##### RECORDS SHOWN
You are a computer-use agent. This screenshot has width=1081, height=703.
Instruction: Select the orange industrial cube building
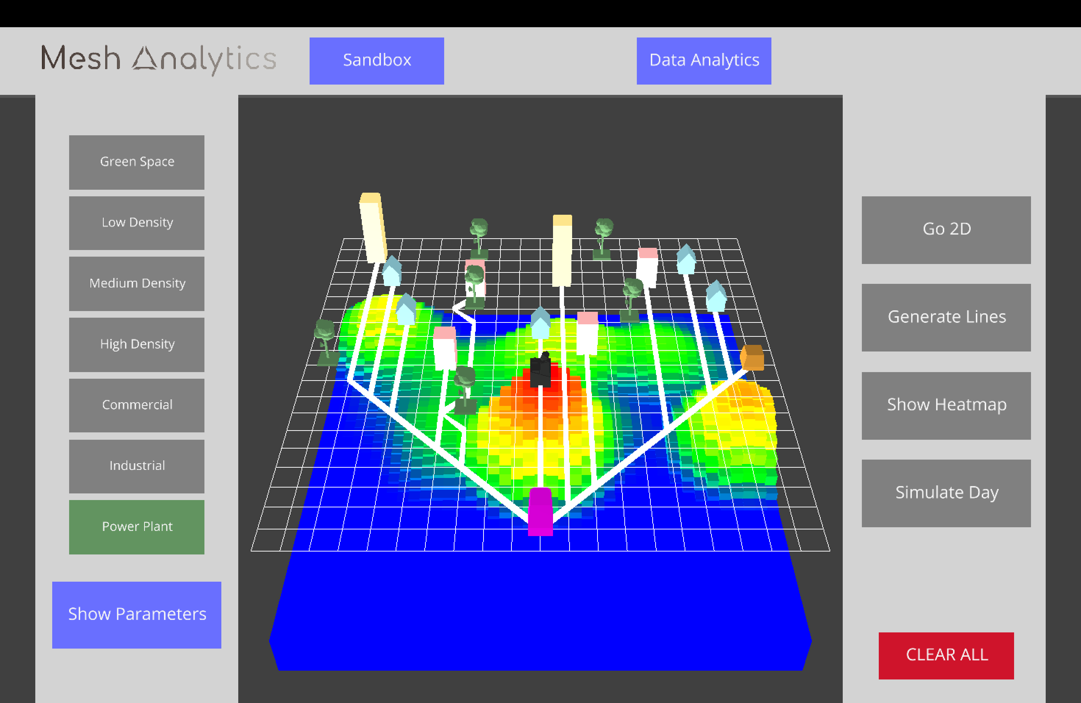(753, 358)
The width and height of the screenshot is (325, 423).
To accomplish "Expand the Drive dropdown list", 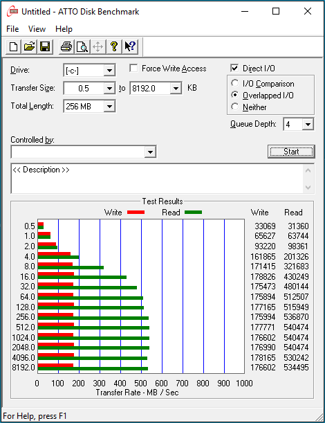I will [109, 71].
##########
TASK INSTRUCTIONS :: List every line of the data above that contains the word "screenshot".

TASK ANSWER ::
You are a computer-use agent. This screenshot has width=1081, height=703.
The width and height of the screenshot is (325, 423).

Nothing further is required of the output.